É evidente que as câmaras, sendo elas as detentoras das infraestruturas em baixa, terão de fazer também esse mesmo trabalho para evitar a entrada dessas mesmas águas. É um trabalho conjunto. Nesta região aquilo que é fundamental é entendermos que estamos todos uns com os outros e não uns contra os outros. Temos de ter esta postura de estarmos uns com os outros e quando isso acontecer é bom para a região.
Se estivermos uns contra os outros, está cada um a lutar para o seu lado e, portanto, é como aquela história dos burros que estão a querer comer a palha com uma cordinha e nenhum cede e, portanto, nenhum come.
O que está aqui em causa é o nome da região, a marca Algarve é extraordinariamente importante e teve aquele marco histórico no dia da assinatura do contrato de concessão, agora estendido até 2048. Aquilo só foi possível devido ao entendimento que houve entre a Águas do Algarve e os municípios. Isto foi construído com os municípios e temos de continuar a construir coisas com os municípios. Os municípios são uma peça fundamental nesta situação.
Um grande desafio é que as águas tratadas pudessem ser
todas reutilizadas
Qual o maior desafio que a Águas do Algarve enfrenta?
É realmente uma daquelas perguntas de um milhão de dólares. Na realidade, isso poderia dar azo a muita coisa, mas tendo em atenção aquilo que é o objetivo da Águas do Algarve, que é fornecer em exclusividade as águas em alta e o saneamento em alta também, um grande desafio é que as águas tratadas pudessem ser todas reutilizadas. Isso era fundamental, porque nós temos um consumo de água de 73 hectómetros cúbicos e tratamos na ordem dos 43 hectómetros cúbicos, ou seja, se eu pudesse reutilizar toda a água que trato, só precisaria de ir buscar 30 hectómetros cúbicos de água ainda não utilizada. Seria extraordinariamente importante se o conseguíssemos fazer.
Como é que o poderíamos atingir?
O Governo tem uma meta muito ambiciosa e ainda assim mais baixa.
Se conseguíssemos ter até 2023 a situação da utilização de 50% de água reutilizada era extraordinariamente bom.
A água da torneira é boa para consumo?
A água da torneira é extraordinária. O grande problema é que nós podemos ter coisas extraordinariamente boas mas depois estragamo-las. Às vezes fazemos um refugado com coisas extraordinárias e depois olhamos para o lado e aquilo queimou. O grande problema aqui é que nós temos uma água de qualidade, mas depois se não tivermos cuidado, nas nossas redes de distribuição em nossas casas, o que vai acontecer é que vão estragar a água e dado que nós temos algumas canalizações feitas em material menos aconselhável e outras que devido à sazonalidade na utilização ficam demasiado tempo paradas, vão ganhando óxidos de ferro em quantidades elevadas e quando se abre a torneira sai uma água amarela, castanha, que não tem qualidade.
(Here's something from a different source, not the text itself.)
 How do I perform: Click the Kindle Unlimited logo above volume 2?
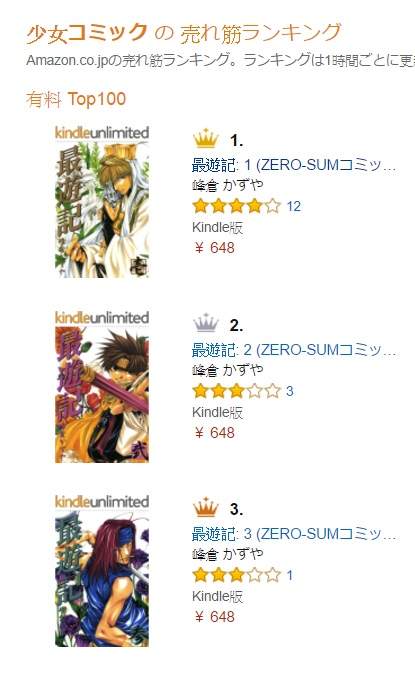coord(102,318)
Há aqui uma situação que é a qualidade da água servida em alta, a utilização dessa água pelas pessoas que realmente têm o seu cuidado com a canalização, a renovaram e fizeram todo esse trabalho e a água é excelente e aquelas que eventualmente não tendo tido cuidado com as suas redes de distribuição podem encontrar ali um sabor ou uma cor que não condiz com aquilo que é realmente o produto, mas aí foi uma situação de menor atenção ao estado de conservação de todas essas coisas.
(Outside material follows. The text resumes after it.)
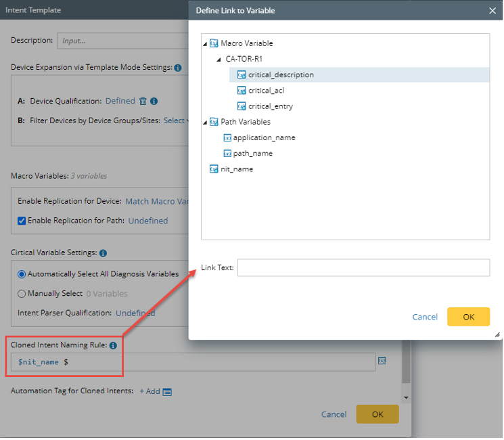Click OK in the Define Link dialog
This screenshot has width=504, height=440.
click(468, 317)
Nós podemos comprar um carro extraordinariamente bom, um Ferrari, mas depois se não o mantivermos anda pior do que um Fiat 600. É fundamental que se façam as manutenções e é aí que por vezes acontecem as dificuldades.
Nas nossas casas basta abrirmos a torneira e a água sai. Muitas vezes as pessoas não têm noção do valor da água. O que é que podemos dizer-lhes para consciencializá-las de que a água é um bem essencial à vida?
A água é vida. Às vezes eu dou um exemplo: imagine que lhe saiu o euromilhões e você arranjou um daqueles camiões TIR, carregou-o e foi passear até ao deserto a um sítio extraordinário. Imaginemos que passados sete dias se acabou a água e eu chego montado no meu camelo e dou-lhe um copo de água fresquinha. Quanto está disponível para pagar por esta água? Se calhar todo o dinheiro que lá tem, se calhar o Jackpot todo, não é?
A questão é esta: nós vamos dando o valor ao bem cada vez que ele nos desaparece. Nós, normalmente, fazemos as asneiras todas na vida, brincamos com a nossa saúde, não lhe damos valor, só pensamos nela quando efetivamente ela começa a faltar. A água da torneira é a mesma coisa, ela está ali e vamos esbanjando. No dia em que ela desaparecer, aí questionamo-nos: ai minha rica água, onde foste?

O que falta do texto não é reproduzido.